• [TASK DETAILS]: Convert the stretch from the line containing "Screen dimensions: 553x437" through the end of the rows into a numbered list, omitting blank lines. Leave the pictures out of the list.

• [MATERIAL SHOWN]:
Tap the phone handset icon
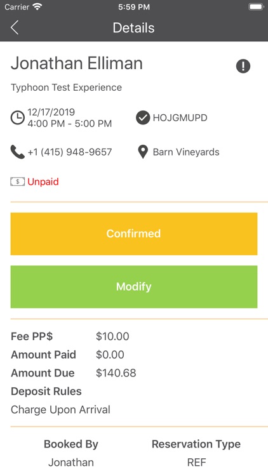The width and height of the screenshot is (268, 476). click(x=18, y=152)
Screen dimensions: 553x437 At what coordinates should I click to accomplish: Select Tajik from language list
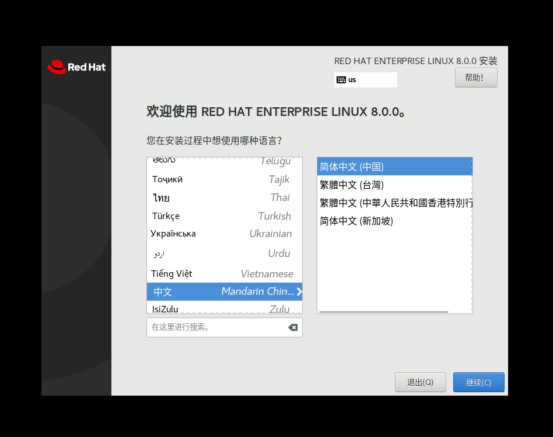[x=224, y=179]
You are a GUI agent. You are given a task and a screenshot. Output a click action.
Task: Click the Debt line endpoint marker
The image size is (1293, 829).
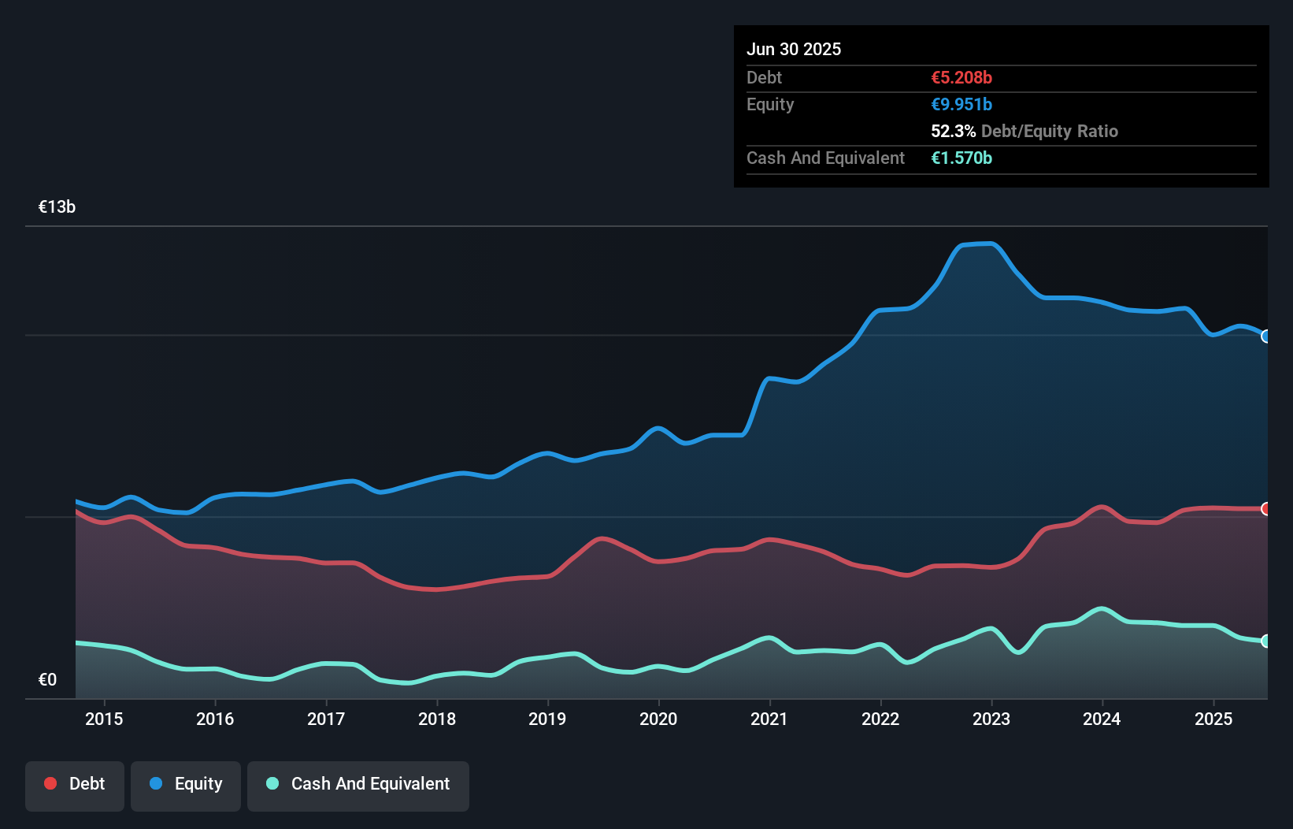point(1266,509)
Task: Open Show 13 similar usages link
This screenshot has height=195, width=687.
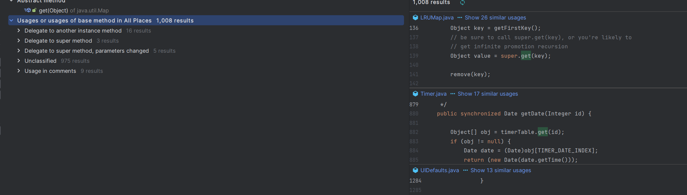Action: (500, 170)
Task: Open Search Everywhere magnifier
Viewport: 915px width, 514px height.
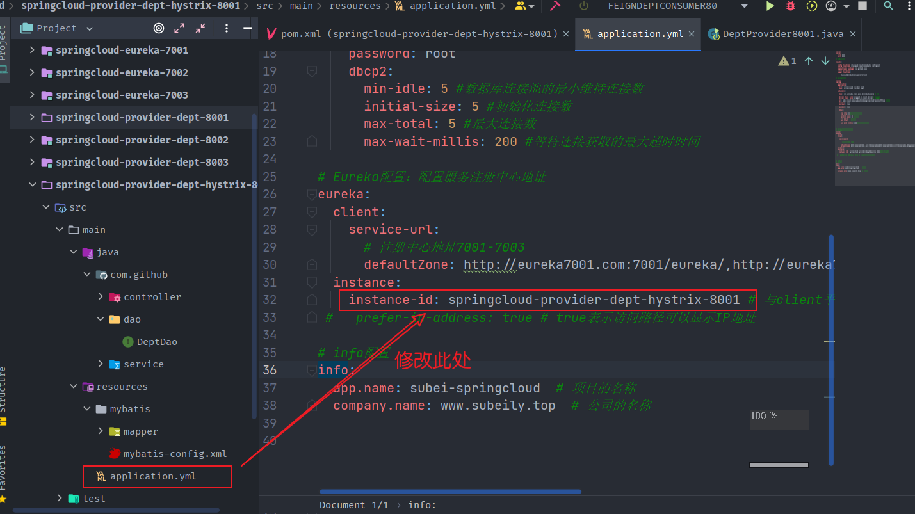Action: click(x=888, y=6)
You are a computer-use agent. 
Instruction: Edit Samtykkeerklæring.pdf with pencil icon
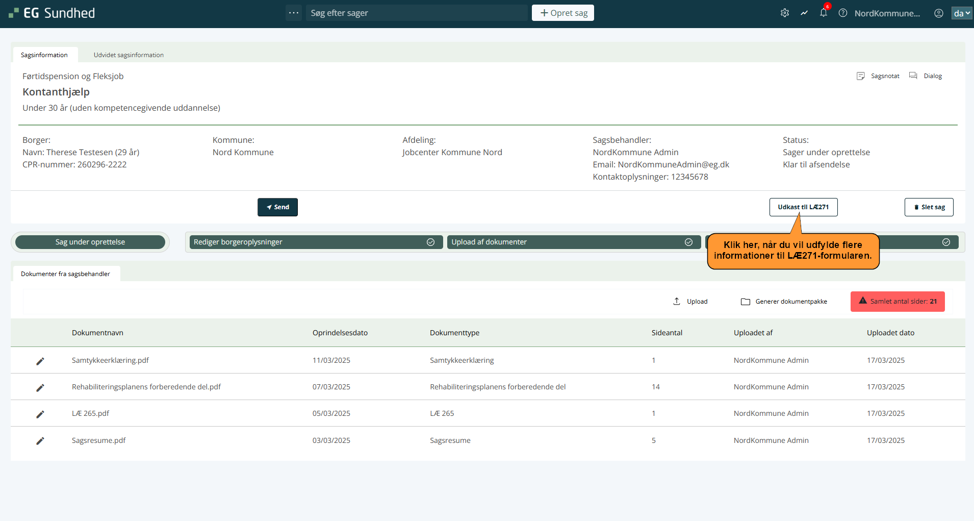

• [CORRECT RESULT]:
1. Screen dimensions: 553x437 At what coordinates should I click to accomplish: Select Tajik from language list
2. [x=224, y=179]
3. You are a GUI agent. You are given a task and a screenshot. Output a click action.
4. Task: Click the Debt line endpoint marker
5. The image size is (1293, 829).
6. point(1266,509)
7. Task: Open Show 13 similar usages link
8. This screenshot has height=195, width=687.
9. Action: (500, 170)
10. Task: Open Search Everywhere magnifier
11. Viewport: 915px width, 514px height.
12. Action: click(x=888, y=6)
13. You are a computer-use agent. 
14. Instruction: Edit Samtykkeerklæring.pdf with pencil icon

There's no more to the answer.